Der Fahrer des weißen Lieferwagens, der vergangene Nacht in eine Gruppe Muslime raste, die kurz zuvor eine Moschee verlassen hatten, ist offenbar zufrieden mit seiner Tat. "Ich habe meinen Teil getan", soll er Augenzeugen zufolge gerufen haben, nachdem er seinem Fahrzeug entstieg. Sein Teil: Ein feiger Angriff auf wehrlose, friedliche Menschen, die eben vom Gebet kamen.

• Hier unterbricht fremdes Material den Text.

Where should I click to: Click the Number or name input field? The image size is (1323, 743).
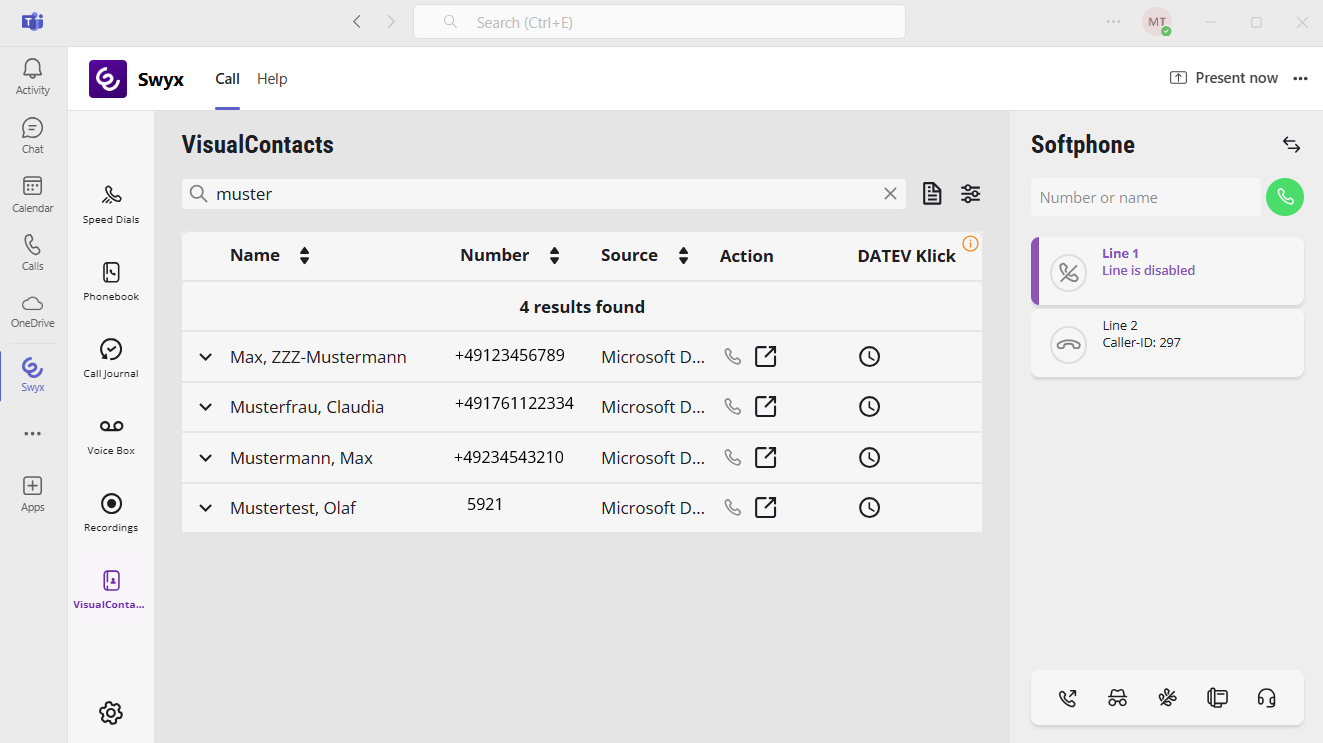(1145, 198)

Wer ist der Täter? Ein Rassist? Ein radikaler christlicher Fundamentalist? Ein allzu empörter Bürger? Noch hat die Polizei seine Identität nicht bekannt gegeben. Klar ist aber, dass er sich zu einem der dümmsten, der schädlichsten Verbrechen hat hinreißen lassen, die überhaupt denkbar sind: des Angriffs auf Mitglieder eines Kollektivs - auf Menschen also, die nichts weiter auszeichnet als Angehörige einer Gruppe zu sein. In diesem Fall, dass sie alle Muslime sind. Ein plumpes Hassverbrechen, die unartikulierte und darum zutiefst unpolitische Attacke weit unterhalb aller zivilisatorischen Standards.
Tat auf dem Niveau des "Islamischen Staats"
Das heißt auch: eine Tat, wie sie auch die Schergen der Terrorbande "Islamischer Staat" (IS) in den vergangenen Jahren, Monaten und Wochen wieder und wieder verübt haben. Verbrechen, deren Feigheit, Ruchlosigkeit und Zynismus ihresgleichen suchen. Der IS unterbietet ethische und politische Standards auf eine kaum für möglich gehaltene Weise.
Eben darum sind Terrorakte wie jener der vergangenen Nacht nicht nur ethisch, sondern auch zivilisatorisch eine Katastrophe. Denn wer handelt wie der Angreifer in seinem Kleinlaster, begibt sich auf das gleiche Niveau, auf dem der IS sich bewegt: das Niveau Kleinkrimineller und gescheiterter Existenzen - junger, adrenalingetriebener Männer, unfähig zu Selbstbeherrschung und gesellschaftlicher Produktivität. Das menschliche Reservoir des IS setzt sich zusammen aus wütenden Verlierern weltweit, deren Zerstörungs- und Mordlust von den Propagandisten des IS mit ein paar simplen Formeln zur - angeblichen - Gottgefälligkeit ihres Tuns legitimiert wurde. Ihnen darf es das zivilisierte Europa nicht gleich tun.
Was ist Europa?
Was ist Europa? Ja, richtig - ein Kontinent mit einer blutigen Vergangenheit. Aber auch, jedenfalls im Sinne einer selbstgesetzten Norm, ein Kontinent der Zivilität. Eine Weltregion, die, bei allen schlimmen Fehlern, die sie - Stichwort Irak 2003 - auch im Nahen Osten und in der jüngeren Vergangenheit zu verantworten hat, sich doch immer wieder selbst auf den Prüfstand stellt, sich der Kritik stellt und aus ihr lernen will, durchaus auch im ethischen Sinn. Der europäische Selbstanspruch ist hoch und muss demnach lauten: miteinander reden, nicht einander schlagen. Und erst recht nicht aus blankem Hass einander terrorisieren.
Ein schönes, allzu schönes Bild? Vielleicht. Aber unbestreitbar auch eines, das weiterhin die Norm vorgibt. Nicht umsonst ist Europa, wie sich dieser Jahre zeigt, politisch und zivilisatorisch die begehrteste Region: In sie zieht es Menschen aus aller Welt.
Eben darum ist der Anschlag von London so verabscheuenswert. Er untergräbt die europäischen Standards.
Dem IS einen Strich durch die Rechnung machen
Und nicht nur das: Wer einen Lieferwagen in eine Gruppe von Muslimen fährt, macht sich zum Erfüllungsgehilfen des IS. Der legt es nämlich darauf an, Muslime und Nicht-Muslime auseinanderzutreiben, besser noch: gegeneinander aufzuhetzen. Muslime, die sich abgelehnt fühlen, so das Kalkül, wenden sich dem Fundamentalismus, vielleicht sogar dem Dschihadismus zu - die Spirale der Gewalt hätte eine weitere Drehung genommen.
Als Reaktion auf die Hass-Verbrechen der jüngsten Zeit ist nur eine einzige Antwort angemessen: europäische Intelligenz und Besonnenheit. Den Rest übernimmt die harte Hand des Staates.